WORK ITEM. Pull out every line below containing the word "agent".

DATA LISTING.
+ + + + + + +
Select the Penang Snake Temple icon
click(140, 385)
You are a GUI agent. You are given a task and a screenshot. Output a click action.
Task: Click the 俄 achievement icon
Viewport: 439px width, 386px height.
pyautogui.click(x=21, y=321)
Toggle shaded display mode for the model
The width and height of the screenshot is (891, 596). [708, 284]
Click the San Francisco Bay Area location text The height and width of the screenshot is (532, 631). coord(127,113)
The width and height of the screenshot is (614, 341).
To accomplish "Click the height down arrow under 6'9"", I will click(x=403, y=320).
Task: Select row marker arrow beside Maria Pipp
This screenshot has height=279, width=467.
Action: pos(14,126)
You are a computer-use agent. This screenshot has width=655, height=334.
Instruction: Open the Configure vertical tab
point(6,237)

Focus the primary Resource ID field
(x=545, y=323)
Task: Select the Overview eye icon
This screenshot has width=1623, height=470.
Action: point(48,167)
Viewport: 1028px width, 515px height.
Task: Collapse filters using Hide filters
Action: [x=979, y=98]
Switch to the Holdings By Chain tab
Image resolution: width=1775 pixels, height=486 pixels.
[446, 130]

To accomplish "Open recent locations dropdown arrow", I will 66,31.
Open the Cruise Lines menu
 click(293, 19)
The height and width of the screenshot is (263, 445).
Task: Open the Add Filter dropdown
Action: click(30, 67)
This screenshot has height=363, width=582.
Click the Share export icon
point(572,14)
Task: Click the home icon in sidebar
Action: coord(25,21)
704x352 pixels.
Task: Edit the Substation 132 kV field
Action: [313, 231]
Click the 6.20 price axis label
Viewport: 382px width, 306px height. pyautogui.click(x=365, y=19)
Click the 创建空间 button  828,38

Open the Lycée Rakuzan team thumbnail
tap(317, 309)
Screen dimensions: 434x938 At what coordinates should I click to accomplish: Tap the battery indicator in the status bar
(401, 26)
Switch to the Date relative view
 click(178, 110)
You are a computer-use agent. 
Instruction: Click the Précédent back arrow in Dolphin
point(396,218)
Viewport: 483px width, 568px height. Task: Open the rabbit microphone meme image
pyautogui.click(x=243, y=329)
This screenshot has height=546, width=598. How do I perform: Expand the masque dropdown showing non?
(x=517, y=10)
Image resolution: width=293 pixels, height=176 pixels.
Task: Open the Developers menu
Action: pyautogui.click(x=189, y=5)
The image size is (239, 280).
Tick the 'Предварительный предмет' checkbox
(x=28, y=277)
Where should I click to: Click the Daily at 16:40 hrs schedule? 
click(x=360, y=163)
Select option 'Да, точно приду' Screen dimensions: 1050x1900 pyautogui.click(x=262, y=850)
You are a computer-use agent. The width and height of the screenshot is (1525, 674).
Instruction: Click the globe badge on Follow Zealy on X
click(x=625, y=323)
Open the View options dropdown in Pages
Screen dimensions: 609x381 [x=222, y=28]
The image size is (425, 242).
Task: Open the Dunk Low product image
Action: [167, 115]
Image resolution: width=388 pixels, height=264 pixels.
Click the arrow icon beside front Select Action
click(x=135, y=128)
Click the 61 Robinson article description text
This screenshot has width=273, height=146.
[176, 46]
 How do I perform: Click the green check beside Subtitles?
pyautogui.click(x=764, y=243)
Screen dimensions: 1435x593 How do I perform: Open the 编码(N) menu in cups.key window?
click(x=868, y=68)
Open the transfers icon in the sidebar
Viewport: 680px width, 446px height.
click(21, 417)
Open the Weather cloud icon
+ + + + + + +
TASK RESULT.
You are a GUI agent. You are given a task and a screenshot. Output a click action.
You are a computer-use agent. This screenshot has width=655, height=334.
You are a computer-use agent. 
You are a computer-use agent. The width and height of the screenshot is (1525, 674).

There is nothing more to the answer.